== Task details ==
Of the entries below, copy only those lines that contain the word "computer".

Saved data entries:
╭──

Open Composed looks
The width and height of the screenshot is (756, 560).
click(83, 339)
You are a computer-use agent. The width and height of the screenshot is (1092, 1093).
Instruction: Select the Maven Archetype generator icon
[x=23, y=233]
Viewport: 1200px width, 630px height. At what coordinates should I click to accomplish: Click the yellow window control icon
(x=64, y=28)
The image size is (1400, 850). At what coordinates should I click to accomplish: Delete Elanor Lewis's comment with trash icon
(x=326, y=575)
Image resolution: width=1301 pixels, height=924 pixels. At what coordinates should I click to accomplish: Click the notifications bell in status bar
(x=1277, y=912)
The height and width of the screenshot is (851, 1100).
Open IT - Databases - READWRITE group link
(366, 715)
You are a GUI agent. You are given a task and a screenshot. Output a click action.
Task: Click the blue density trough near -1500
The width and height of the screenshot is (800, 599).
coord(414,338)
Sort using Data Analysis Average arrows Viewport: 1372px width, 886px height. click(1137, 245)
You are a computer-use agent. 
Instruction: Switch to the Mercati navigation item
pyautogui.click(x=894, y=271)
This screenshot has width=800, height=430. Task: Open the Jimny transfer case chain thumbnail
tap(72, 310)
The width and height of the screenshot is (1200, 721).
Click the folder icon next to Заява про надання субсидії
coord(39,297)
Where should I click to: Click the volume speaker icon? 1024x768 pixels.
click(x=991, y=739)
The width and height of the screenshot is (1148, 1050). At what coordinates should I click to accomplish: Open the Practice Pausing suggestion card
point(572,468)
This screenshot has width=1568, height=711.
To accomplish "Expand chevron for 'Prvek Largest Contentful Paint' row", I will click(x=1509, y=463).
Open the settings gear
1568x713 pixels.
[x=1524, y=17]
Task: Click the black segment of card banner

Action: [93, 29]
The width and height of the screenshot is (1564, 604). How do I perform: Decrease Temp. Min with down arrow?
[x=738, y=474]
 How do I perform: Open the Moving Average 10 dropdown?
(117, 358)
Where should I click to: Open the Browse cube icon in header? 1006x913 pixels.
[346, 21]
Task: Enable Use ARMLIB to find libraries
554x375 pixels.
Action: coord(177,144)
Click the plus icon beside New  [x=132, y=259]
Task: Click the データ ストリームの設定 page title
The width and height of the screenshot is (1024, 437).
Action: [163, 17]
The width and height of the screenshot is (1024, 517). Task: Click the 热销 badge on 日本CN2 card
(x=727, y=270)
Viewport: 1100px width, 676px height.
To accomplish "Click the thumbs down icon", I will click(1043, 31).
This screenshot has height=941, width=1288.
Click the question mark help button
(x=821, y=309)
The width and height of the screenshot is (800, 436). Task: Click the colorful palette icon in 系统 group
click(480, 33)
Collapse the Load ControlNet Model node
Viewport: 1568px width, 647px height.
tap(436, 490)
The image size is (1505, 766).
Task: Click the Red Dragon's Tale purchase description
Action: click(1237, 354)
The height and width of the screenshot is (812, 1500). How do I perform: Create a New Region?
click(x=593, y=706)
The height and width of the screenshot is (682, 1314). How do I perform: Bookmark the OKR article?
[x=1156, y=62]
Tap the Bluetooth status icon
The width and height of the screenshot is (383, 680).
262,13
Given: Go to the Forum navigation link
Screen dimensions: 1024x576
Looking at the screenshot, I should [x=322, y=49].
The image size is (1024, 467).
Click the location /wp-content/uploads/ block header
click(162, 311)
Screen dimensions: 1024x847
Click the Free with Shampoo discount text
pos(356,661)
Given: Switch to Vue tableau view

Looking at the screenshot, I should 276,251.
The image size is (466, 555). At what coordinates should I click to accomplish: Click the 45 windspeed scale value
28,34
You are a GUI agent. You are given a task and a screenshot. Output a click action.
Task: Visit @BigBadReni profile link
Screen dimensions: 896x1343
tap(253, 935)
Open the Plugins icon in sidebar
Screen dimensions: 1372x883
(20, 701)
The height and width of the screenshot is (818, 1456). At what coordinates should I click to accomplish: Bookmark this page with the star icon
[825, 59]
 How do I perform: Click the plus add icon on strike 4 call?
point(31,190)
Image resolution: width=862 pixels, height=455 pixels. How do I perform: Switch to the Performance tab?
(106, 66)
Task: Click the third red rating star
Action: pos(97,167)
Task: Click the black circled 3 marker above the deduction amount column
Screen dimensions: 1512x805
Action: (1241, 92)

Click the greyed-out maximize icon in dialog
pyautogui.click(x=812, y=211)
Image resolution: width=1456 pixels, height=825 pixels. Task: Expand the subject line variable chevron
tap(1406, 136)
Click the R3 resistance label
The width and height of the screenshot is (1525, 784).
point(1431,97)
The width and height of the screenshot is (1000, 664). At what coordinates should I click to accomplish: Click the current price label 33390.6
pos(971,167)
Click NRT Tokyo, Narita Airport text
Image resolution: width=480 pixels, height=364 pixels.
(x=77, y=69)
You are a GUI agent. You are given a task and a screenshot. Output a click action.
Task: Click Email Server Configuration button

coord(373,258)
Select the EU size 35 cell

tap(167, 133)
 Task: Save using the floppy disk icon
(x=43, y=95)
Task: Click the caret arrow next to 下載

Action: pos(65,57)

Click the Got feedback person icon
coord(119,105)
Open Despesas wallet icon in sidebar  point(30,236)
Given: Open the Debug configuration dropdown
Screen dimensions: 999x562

╰──

== Output of the exercise ==
You are a computer-use agent. The width and height of the screenshot is (1092, 1093).
You are a computer-use agent. 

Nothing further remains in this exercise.